*RECORDS TO USE*:

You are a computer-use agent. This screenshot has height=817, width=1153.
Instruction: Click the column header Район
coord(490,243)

==

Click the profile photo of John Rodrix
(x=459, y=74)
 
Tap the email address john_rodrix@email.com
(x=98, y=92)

* * *

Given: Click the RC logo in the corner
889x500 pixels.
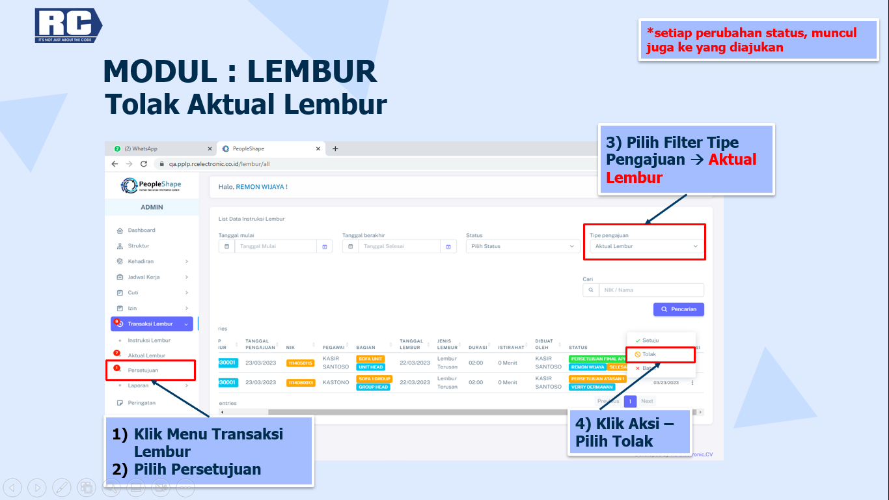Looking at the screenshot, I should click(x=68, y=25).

*DESCRIPTION OF THE TASK*: Print the items from the line containing "You are a computer-use" up to and including the line containing "coord(490,243)", reproducing each line verbatim.

*RIGHT ANSWER*:
You are a computer-use agent. This screenshot has height=817, width=1153.
Instruction: Click the column header Район
coord(490,243)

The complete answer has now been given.